De ce récit fait par ses proches eux-mêmes et des clichés où sa physionomie d’homme imberbe évolue vers une barbe entretenue, il semble que le parcours de Landolsi présente de nombreux éléments à charge d’un cheminement classique d’endoctrinement – radicalisation. Une réaction épidermique à une désillusion sur le plan professionnel, suivie d’une quête de sens et d’une affirmation identitaire par le biais religieux. L’appât du gain financier a vraisemblablement pu achever de convaincre l’accusé de passer à l’acte.
L’Histoire retiendra que Kais Saïed est le président tunisien le plus conservateur depuis l’indépendance du pays sur les questions sociétales, dont la peine de mort qu’il appelait ici de tous ses vœux, fin septembre 2020
Opportunisme et deux poids deux mesures
Avant de conclure à la noblesse de la requête du président Kais Saïed, il est important de comprendre en quoi le geste présidentiel a tout de la posture fondamentalement populiste, et absolument rien d’universaliste, encore moins abolitionniste.
Car la position de principe du président est en effet connue, exprimée de façon catégorique lorsqu’il y a tout juste 4 mois il s’était livré à un vibrant plaidoyer en faveur de la peine de mort. Mieux, le juriste Kais Saïed, pourtant constitutionnaliste, s’était une fois de plus référé au Coran pour justifier « l’impétueuse nécessité du retour à l’application stricte de la peine capitale » en Tunisie. Un pays qu’il faisait ainsi régresser d’au moins 30 années de moratoire, arguant du fait que « chaque société a son propre système de valeurs spécifique », une idée profondément anti universaliste.

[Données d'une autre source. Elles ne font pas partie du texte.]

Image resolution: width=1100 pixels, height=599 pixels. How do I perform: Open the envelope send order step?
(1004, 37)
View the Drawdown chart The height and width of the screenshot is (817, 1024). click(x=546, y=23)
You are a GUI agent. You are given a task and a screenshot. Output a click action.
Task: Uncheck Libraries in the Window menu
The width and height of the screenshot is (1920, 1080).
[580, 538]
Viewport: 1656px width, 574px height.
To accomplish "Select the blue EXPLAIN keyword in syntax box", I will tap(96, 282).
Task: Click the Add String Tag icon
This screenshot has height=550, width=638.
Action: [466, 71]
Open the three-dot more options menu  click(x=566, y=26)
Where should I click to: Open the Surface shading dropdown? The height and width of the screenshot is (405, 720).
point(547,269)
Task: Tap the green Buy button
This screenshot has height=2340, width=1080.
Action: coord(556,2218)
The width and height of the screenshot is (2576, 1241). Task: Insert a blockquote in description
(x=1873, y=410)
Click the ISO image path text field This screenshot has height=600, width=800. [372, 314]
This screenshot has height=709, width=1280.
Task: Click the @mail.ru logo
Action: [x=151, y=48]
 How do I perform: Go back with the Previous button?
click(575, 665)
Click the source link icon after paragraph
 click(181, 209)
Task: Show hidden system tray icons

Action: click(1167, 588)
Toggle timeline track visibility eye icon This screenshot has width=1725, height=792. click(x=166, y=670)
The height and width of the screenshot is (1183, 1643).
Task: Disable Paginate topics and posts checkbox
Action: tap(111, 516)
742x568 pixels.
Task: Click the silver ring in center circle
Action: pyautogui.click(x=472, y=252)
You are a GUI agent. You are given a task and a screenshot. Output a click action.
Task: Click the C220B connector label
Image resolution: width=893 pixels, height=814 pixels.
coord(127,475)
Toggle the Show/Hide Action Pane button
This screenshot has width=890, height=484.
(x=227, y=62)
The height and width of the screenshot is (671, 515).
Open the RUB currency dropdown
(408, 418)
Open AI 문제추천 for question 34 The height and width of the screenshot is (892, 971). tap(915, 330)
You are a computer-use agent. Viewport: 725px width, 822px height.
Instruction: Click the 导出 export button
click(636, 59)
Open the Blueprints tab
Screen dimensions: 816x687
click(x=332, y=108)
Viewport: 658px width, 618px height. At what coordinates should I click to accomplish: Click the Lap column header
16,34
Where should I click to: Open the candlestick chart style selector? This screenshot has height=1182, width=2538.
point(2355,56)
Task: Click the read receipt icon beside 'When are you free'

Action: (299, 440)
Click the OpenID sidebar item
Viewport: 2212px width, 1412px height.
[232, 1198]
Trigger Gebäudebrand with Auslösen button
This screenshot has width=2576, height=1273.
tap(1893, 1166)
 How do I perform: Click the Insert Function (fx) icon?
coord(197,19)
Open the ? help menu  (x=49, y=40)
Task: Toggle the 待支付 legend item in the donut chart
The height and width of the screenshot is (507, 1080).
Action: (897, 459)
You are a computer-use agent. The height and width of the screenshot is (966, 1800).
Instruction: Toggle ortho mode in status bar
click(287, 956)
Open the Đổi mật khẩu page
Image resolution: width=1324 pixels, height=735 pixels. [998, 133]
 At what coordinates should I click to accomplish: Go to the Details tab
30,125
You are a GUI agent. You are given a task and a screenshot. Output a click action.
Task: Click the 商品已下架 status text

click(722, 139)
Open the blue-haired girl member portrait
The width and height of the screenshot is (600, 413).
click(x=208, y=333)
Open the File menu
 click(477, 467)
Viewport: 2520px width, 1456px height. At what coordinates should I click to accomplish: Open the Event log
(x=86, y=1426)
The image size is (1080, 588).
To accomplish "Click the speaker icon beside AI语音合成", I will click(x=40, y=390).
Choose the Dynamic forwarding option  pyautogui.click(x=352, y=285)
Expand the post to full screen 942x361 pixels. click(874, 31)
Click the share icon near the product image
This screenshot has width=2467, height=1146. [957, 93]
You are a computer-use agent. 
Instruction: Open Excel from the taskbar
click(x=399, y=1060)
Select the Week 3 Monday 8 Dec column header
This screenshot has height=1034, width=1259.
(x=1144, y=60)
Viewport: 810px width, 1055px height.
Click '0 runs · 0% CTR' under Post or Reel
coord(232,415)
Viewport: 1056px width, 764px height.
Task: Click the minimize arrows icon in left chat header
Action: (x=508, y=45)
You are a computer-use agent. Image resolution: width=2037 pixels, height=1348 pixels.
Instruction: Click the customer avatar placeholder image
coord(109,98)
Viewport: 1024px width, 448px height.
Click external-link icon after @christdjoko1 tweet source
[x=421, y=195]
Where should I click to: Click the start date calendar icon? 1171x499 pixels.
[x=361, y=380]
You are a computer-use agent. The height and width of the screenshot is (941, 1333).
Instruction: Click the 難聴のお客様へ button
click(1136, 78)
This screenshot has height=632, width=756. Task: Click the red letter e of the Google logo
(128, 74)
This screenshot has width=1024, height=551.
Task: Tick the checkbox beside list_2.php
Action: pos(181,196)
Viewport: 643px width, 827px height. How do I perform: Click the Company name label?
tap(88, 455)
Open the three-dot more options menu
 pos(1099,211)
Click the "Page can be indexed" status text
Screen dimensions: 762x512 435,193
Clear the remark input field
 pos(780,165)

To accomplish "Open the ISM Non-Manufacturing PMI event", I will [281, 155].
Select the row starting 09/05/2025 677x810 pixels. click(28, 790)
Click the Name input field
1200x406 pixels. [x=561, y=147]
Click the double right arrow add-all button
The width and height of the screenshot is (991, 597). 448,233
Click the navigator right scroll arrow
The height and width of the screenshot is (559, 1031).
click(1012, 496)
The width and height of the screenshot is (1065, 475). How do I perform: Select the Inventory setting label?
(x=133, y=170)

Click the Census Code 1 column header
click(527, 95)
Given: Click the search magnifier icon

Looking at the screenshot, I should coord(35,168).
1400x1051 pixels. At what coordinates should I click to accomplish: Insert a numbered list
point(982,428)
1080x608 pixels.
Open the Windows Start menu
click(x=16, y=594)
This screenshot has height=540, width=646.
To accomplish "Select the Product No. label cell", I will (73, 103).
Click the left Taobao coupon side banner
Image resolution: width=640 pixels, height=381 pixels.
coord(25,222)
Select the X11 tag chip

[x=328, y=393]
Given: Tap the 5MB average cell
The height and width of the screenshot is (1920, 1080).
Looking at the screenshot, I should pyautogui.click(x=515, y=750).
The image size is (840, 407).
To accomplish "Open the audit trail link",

A l’époque, le président réagissait de façon zélée, tout comme dans le cas Fakhri Landolsi qui émeut la toile témoin des larmes d’une mère, à une vague de vive indignation sur les réseaux sociaux mis en émoi par le viol et le meurtre d’une jeune femme par un déséquilibré. Cette fois, le président opère donc un grand écart intellectuel en changeant de posture à 180 degrés, au gré des errements de l’opinion publique, mu davantage par le chauvinisme ambiant, outré qu’un citoyen tunisien puisse être exécuté par une juridiction étrangère.
« Je n’arrive pas à croire qu’un peuple se solidarise avec un égorgeur, et que notre président réclame un allégement de peine, comme s’il s’agissait là d’un fait divers ou de délinquance ordinaire sur la voie publique », s’est notamment indigné l’artiste Mariem Ben Hussein.
Au-delà du dossier Landolsi, via lequel il marque des points politiques sur le plan national, chaque fois que le président Saïed évoque la question du terrorisme, son discours mobilise systématiquement certains éléments de langage : l’idée qu’il faille impérativement revenir aux causes profondes ayant conduit au terrorisme, dont « la pauvreté et la misère sociale », est omniprésente dans le discours présidentiel.
Au moment où ce raisonnement de type apologétique est abandonné en Occident et ailleurs depuis plusieurs années, de plus en plus rare même au sein de la société civile, le président Saïed serait probablement bien inspiré de délaisser cette rhétorique qui ne fait qu’accentuer les soupçons d’empathie mal placée. En attendant, des vies brisées en Tunisie pour avoir fumé un joint: des jeunes condamnés à des peines ahurissantes, croupissent en prison en attendant toujours d’être graciés.